Solitaire mailed me some good advice that I decided to follow through as soon as I get off work. He told me that I should try to be friends with Richard, instead of rushing into everything like a fool. And he's right, I've been so busy feeling myself in love with Richard that I don't know a lot about him, his likes, his dislikes...I don't even know what Richard favorite colour is! I suppose it's a boring one like blue or brown. I cannot imagine him liking pink as well as I do. Maybe I ought to think of dying my hair pink?

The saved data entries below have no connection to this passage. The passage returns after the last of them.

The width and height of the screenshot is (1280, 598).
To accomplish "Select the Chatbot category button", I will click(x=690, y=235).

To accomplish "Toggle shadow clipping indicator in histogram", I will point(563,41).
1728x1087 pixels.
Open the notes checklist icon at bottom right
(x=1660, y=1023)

What an awful thought! I must get rid of that--so I left work early today, Mr. Higgins told me I should have supper with them, but I declined the offer. I wanted to catch Richard before he goes home. I would feel awkward being so friendly to him if I know I was a few metres away from his inner sanctuary, his study room and bedroom. He almost slipped through my fingers, I was looking the wrong way when he stepped out of the building. Fortunately I recognized him and called out. He turned and saw me running to him. When we were near enough to talk to each other without shouting he asked how I've been.

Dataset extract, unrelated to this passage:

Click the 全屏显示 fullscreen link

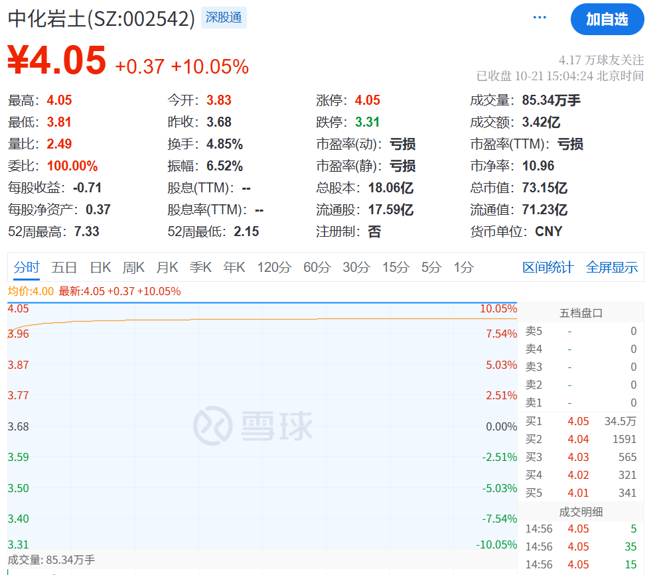point(611,267)
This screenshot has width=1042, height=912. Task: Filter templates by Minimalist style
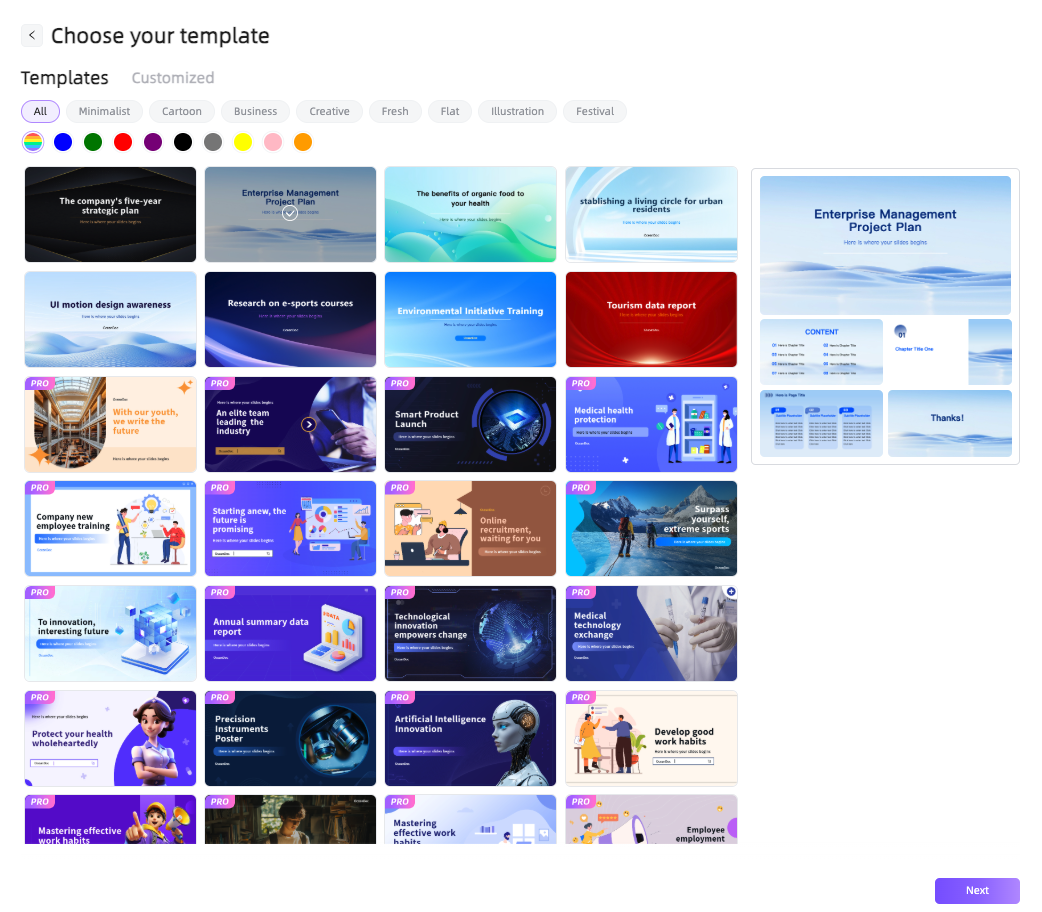click(x=104, y=111)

For a moment I thought he actually missed me, missed me the way I missed him, then I realized that wasn't the case, he just noticed that I didn't pass by anymore after the rolls incident. He must think he offended me in some way, I quickly disabused him of the notion. I made this excuse of needing so much time spent at work, and he said that's good. At this point I would've brushed him off as an insect if he made this comment to me, but if it came from him any praise is worth a thousand hurts. It is impossible for me to hate him. He noticed that still I haven't been eating well, and asked how my life has been. I told him that work was good, that I actually thought of getting some schooling done, and that I came by to say hullo. He shrugged and replied that work was fine, and he might have his best friend over at his flat over lent. I felt jealousy flare in my heart for a moment, and in my head I flatly declared that I didn't want anything to do with him in a romantic way.

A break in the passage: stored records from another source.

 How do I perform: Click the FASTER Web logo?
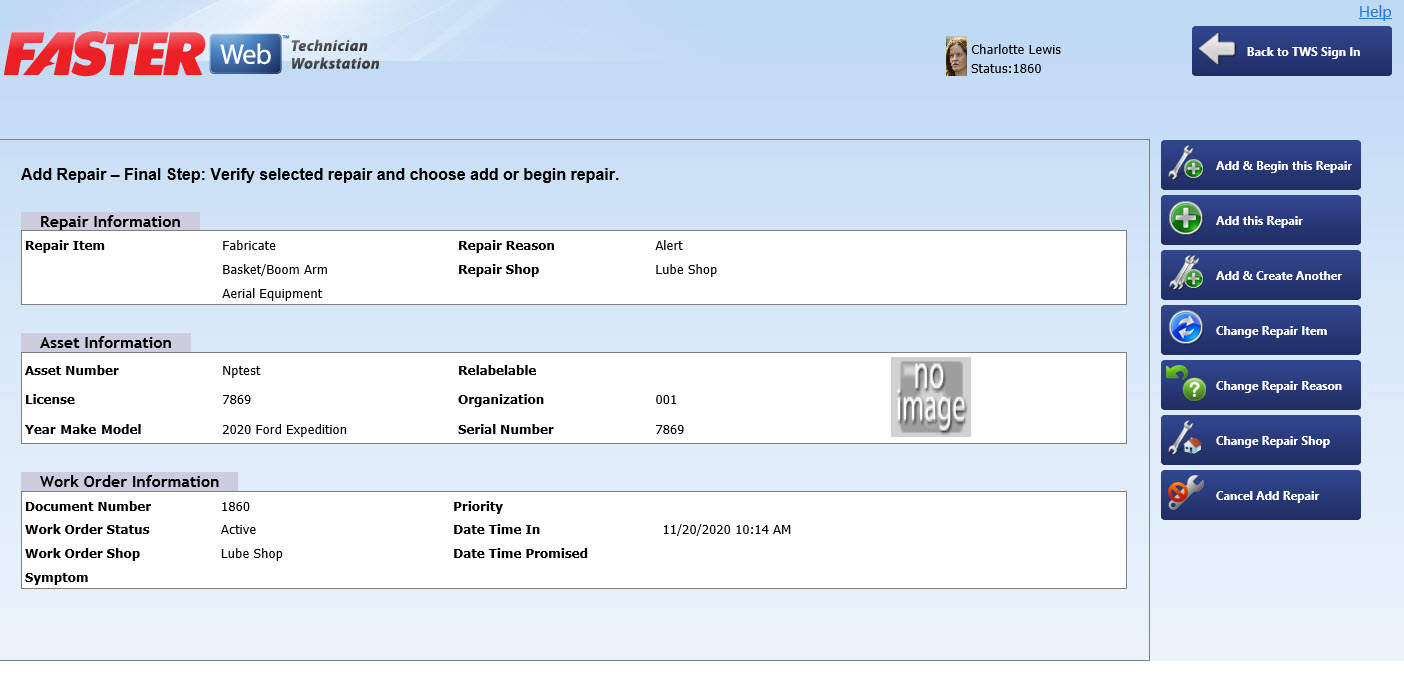point(192,54)
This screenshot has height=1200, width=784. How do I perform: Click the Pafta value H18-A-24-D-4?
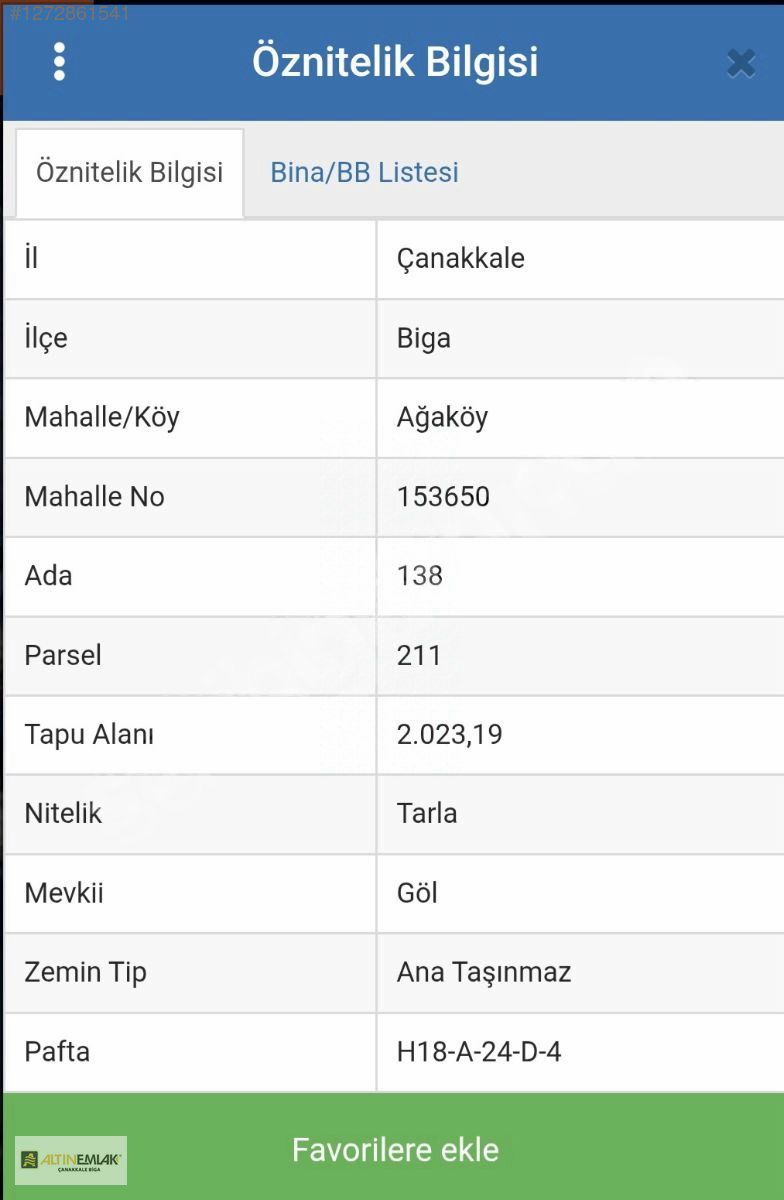click(x=479, y=1052)
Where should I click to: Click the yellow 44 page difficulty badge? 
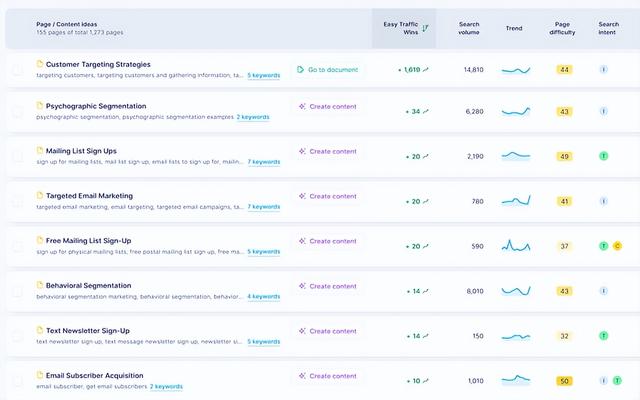click(564, 70)
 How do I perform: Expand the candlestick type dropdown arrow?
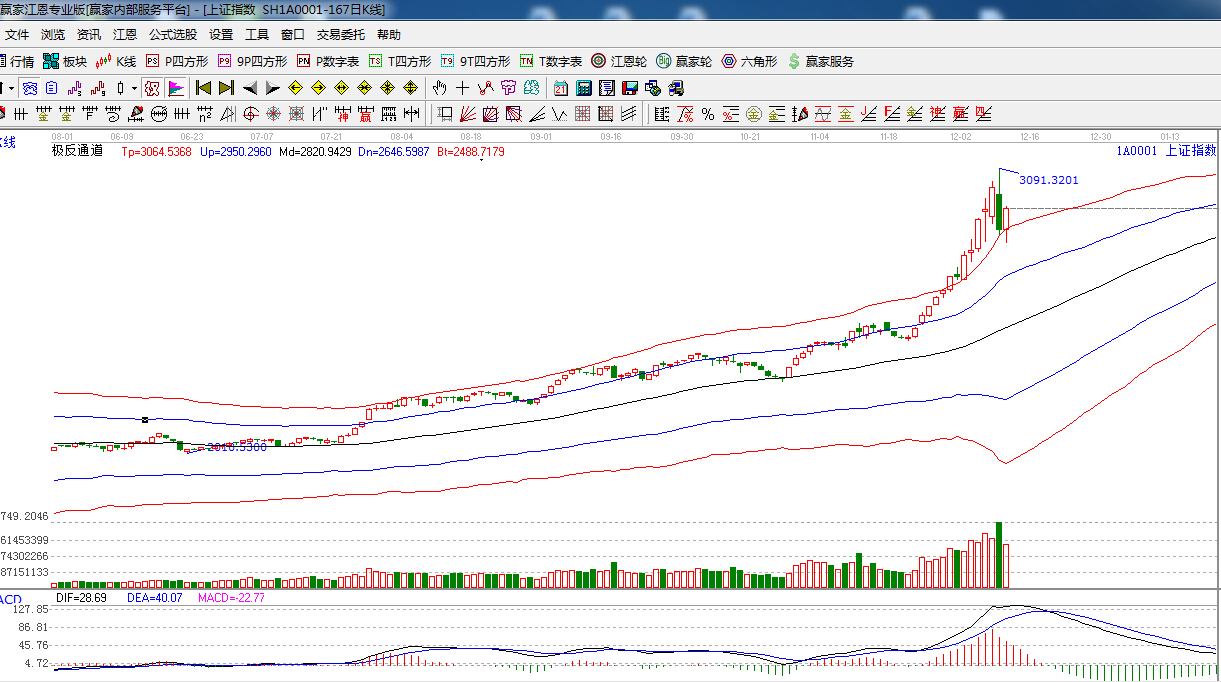pos(134,88)
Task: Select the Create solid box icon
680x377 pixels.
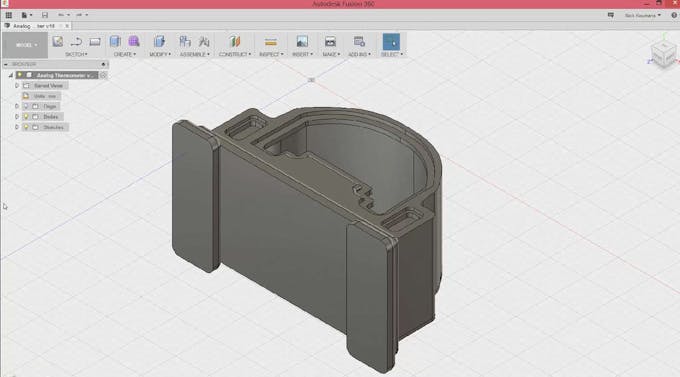Action: [115, 42]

We were going to be friends. Friends, no more. Friends, until later. I said I was on my way to A, and he said he'll walk me partways, he was on the same path. I wondered why he didn't mention the girl I saw him dating. Was it because he thought it best not to have us pitch against each other, when he could have two lovelies at his feet. He only has to say the word, and I will be there. Unusual, because I don't want to commit to the idea of us being together forever. Let's not lie to ourselves; if love was forever I should not be thinking of this, I should be thinking of supper with him. He asked if I'd want to have dinner with him, and I declined. I know we're going to have these meetings again, so we could be friends, but it's hard.

It's going to be so hard. So hard. Would it be hurt the hardships?